Just be aware folks, not to start going down the rabbit hole on age restrictions. Staff consider it to be premature to discuss the matter here until further experience in the world outside of Linux dictates it may be appropriate.

TIA

Wizard
I haven't mentioned the age restriction nor do I care about that. I was talking about completely different things, much more important that the limitations of the slowest state of America.
 
You’re talking about this, right? I agree on that point. I have not personally looked too deeply into it yet, because so far I have not run into it as a problem myself, but I do agree that it is a problem in itself
Just be aware folks, not to start going down the rabbit hole on age restrictions. Staff consider it to be premature to discuss the matter here until further experience in the world outside of Linux dictates it may be appropriate.
I wasn't calling it by it's name on purpose to avoid another discussion about it but to focus more on why you can't get around some changes, I have removed the link to the video and replaced it with the Github fork page. However if the discussion about that topic is started again I will remove all replies that contain that topic.
I haven't mentioned the age restriction nor do I care about that. I was talking about completely different things, much more important that the limitations of the slowest state of America.

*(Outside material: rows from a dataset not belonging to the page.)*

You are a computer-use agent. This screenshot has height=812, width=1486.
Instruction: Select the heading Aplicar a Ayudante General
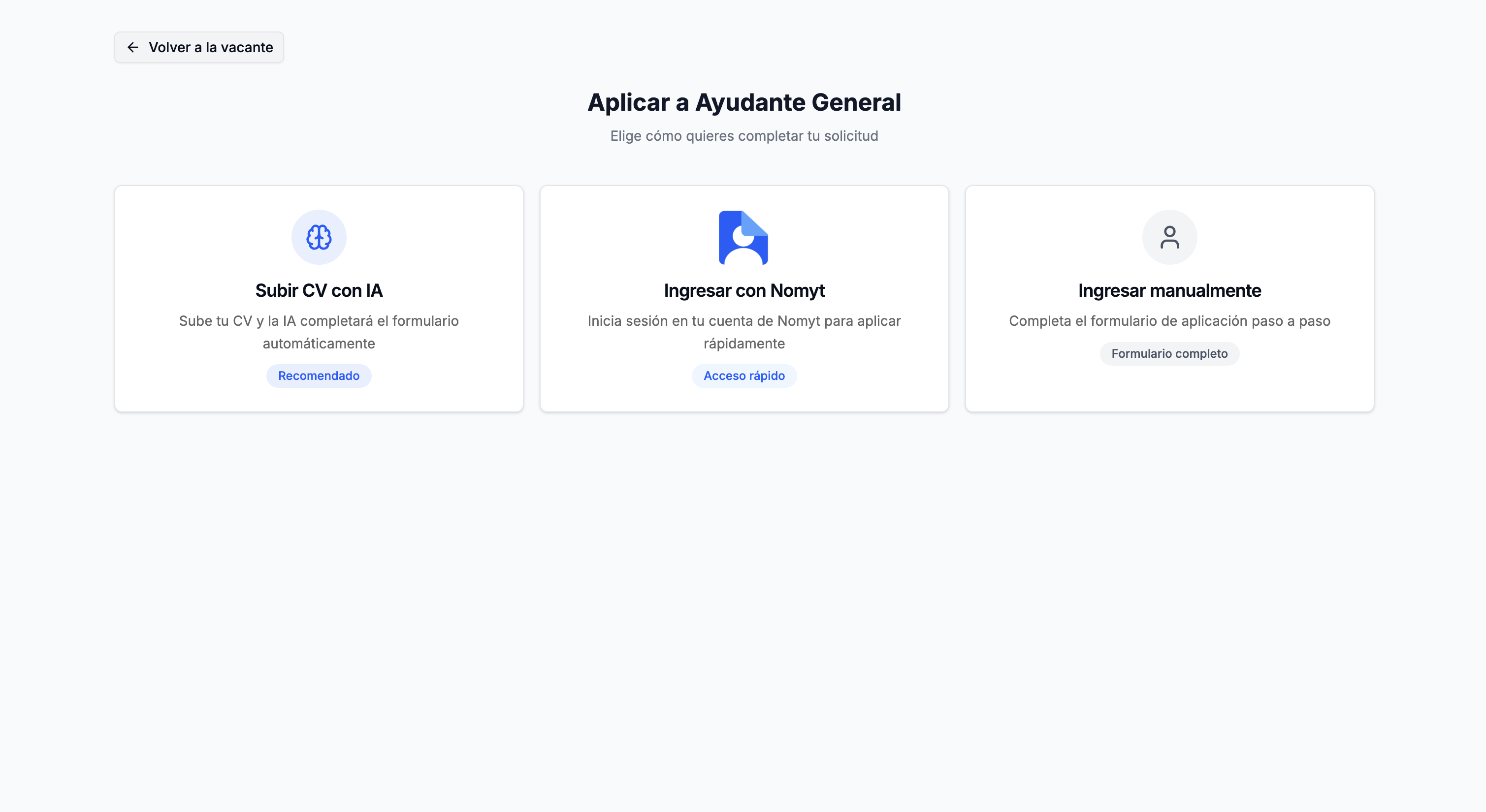pyautogui.click(x=744, y=102)
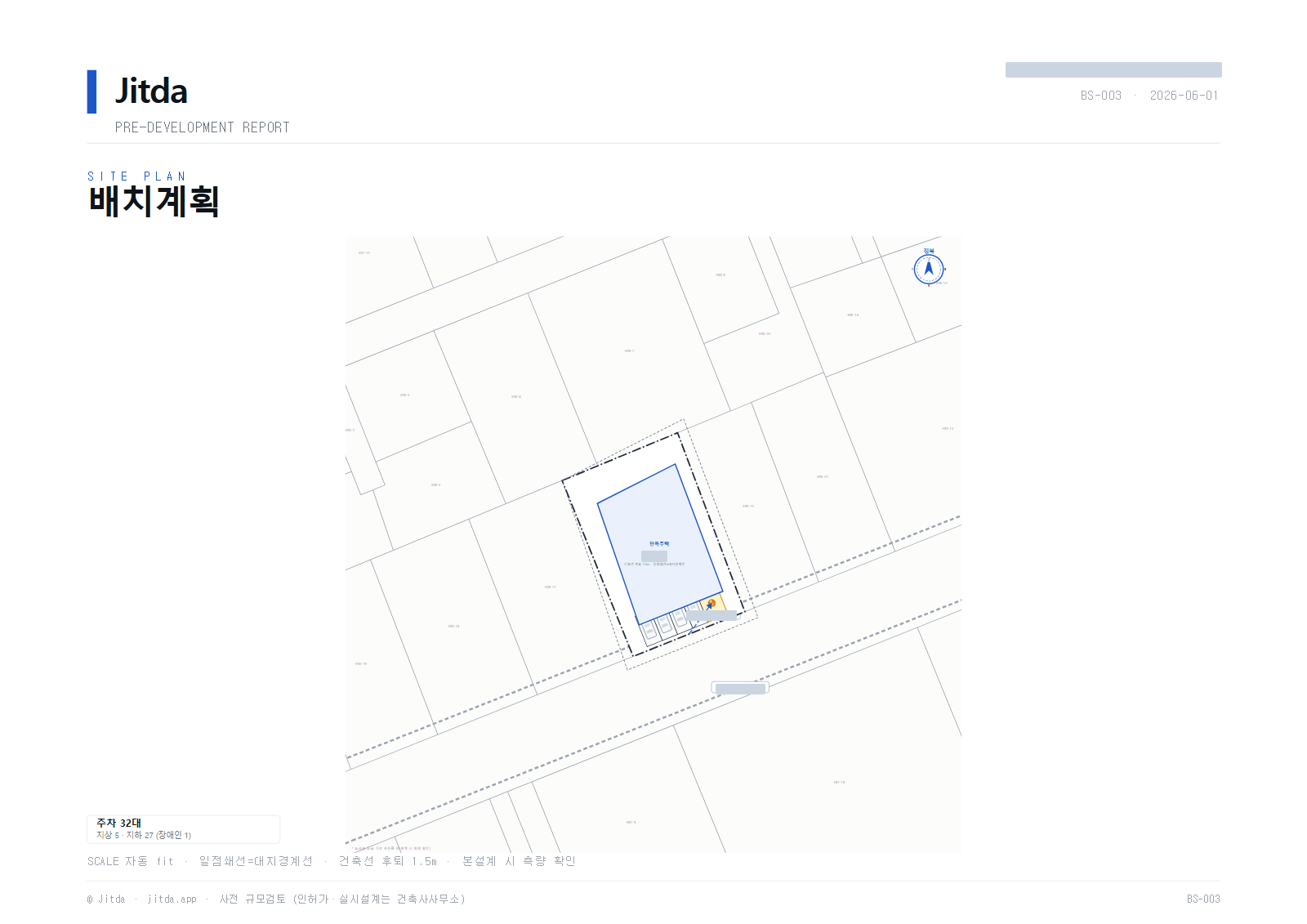Click the SITE PLAN label
This screenshot has height=924, width=1307.
coord(136,176)
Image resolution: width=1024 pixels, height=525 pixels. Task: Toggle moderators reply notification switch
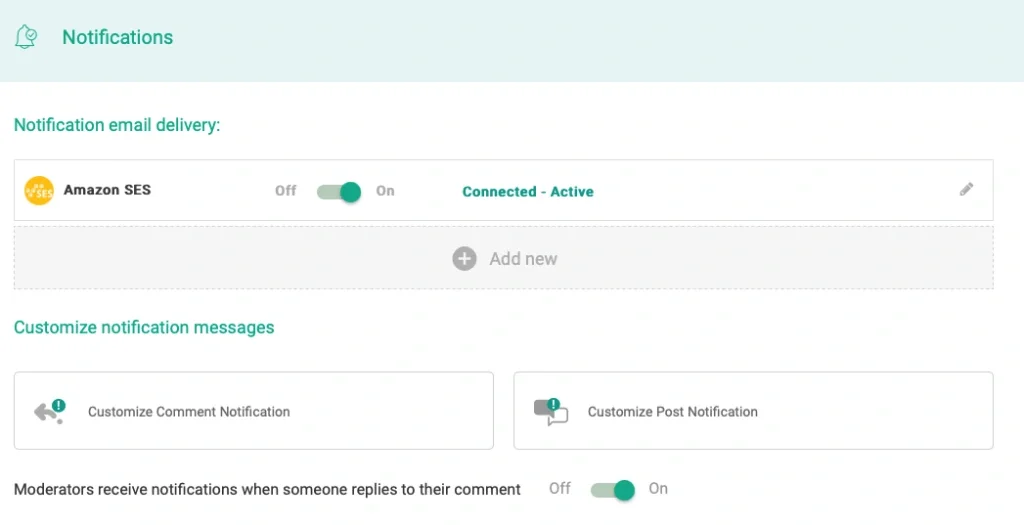612,489
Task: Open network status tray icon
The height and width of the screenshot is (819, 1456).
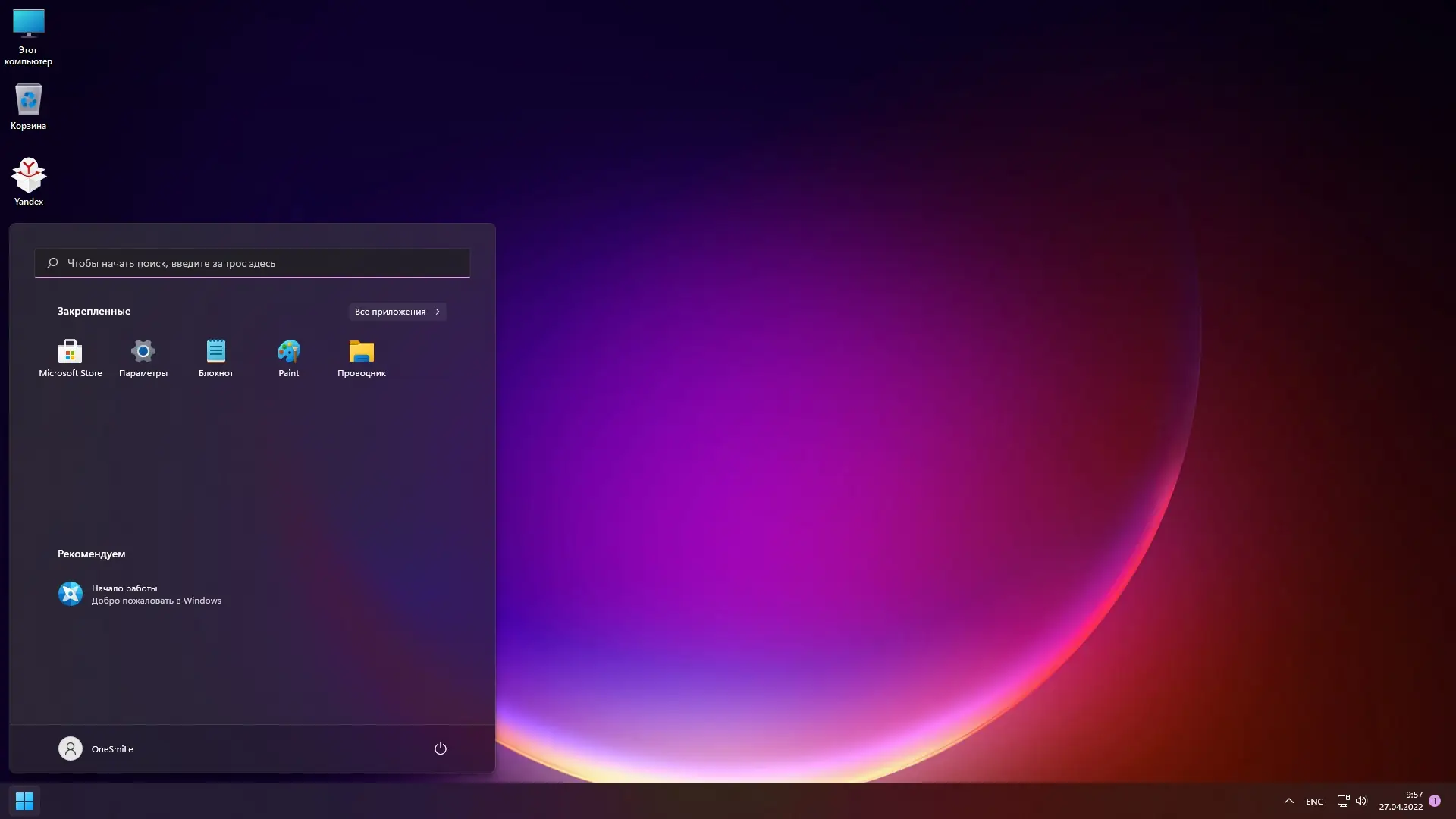Action: [x=1343, y=801]
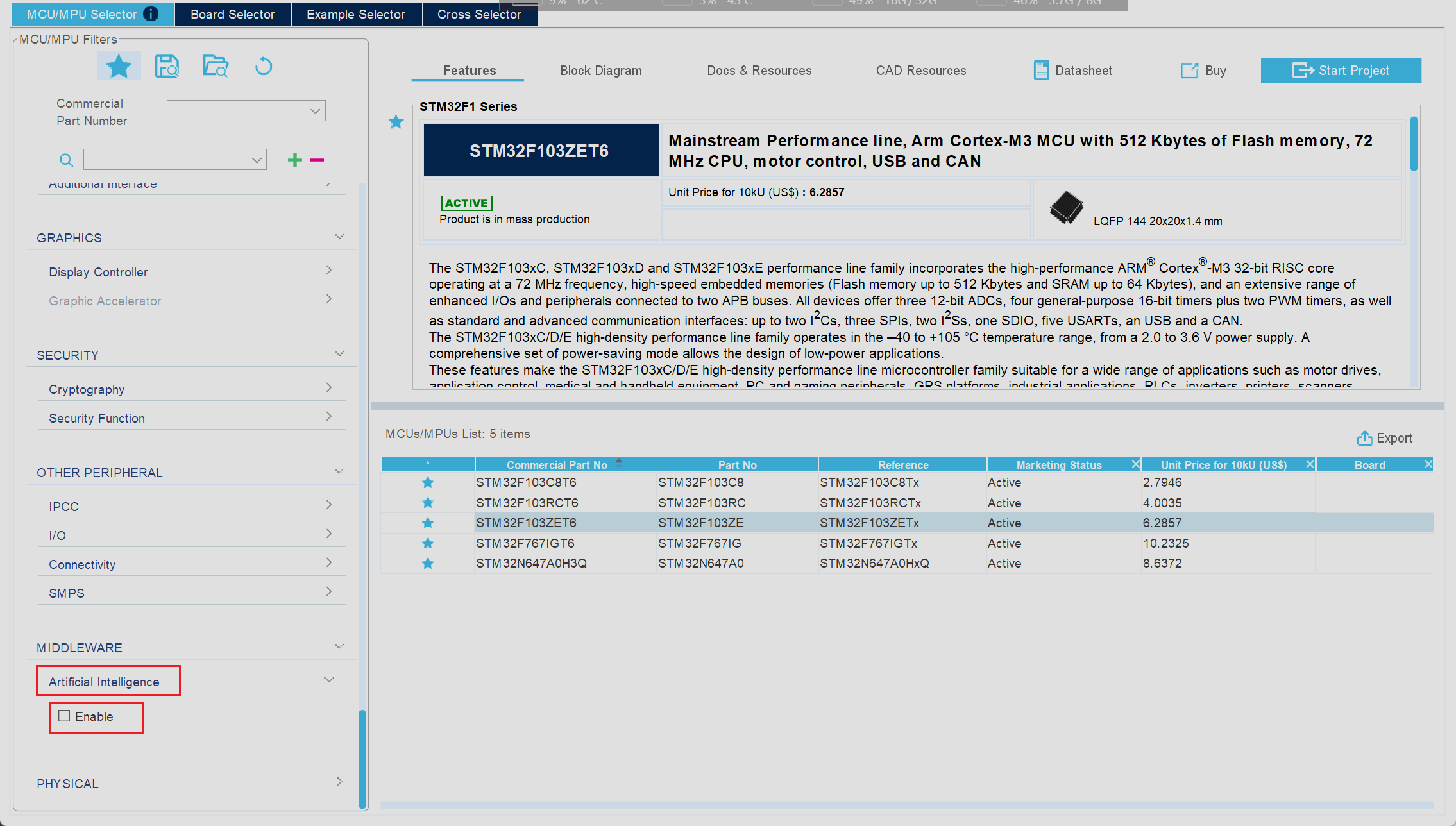Viewport: 1456px width, 826px height.
Task: Click the favorites star filter icon
Action: tap(119, 66)
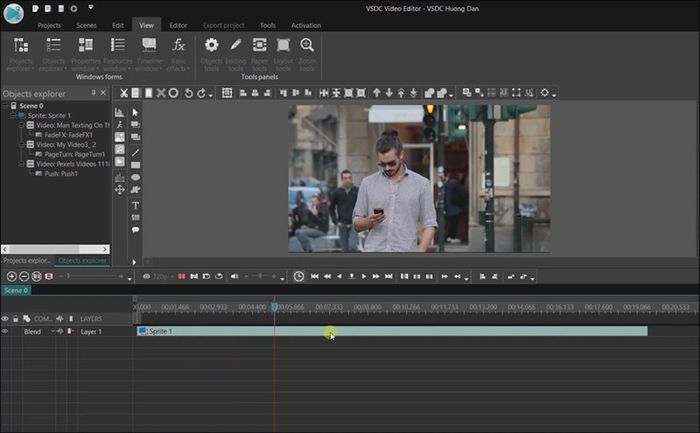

It still falls under the topic of the topic you started which is limitations and freedoms to choose in Linux as we all have our preferences for certain things when it comes to using our computer.
 
To me Linux in computing terms is freedom, you are not enforced into one size fits all scenario, Example, if we were to take any distro, give it to 50 experienced Linux users and told them to do what they like with it, by the time everyone has chopped a bit here added a bit there , swapped this app for that app we would end up with 50 distributions called the same but with a different to feel each.as we keep saying Linux is almost totally customisable, you make it what you want.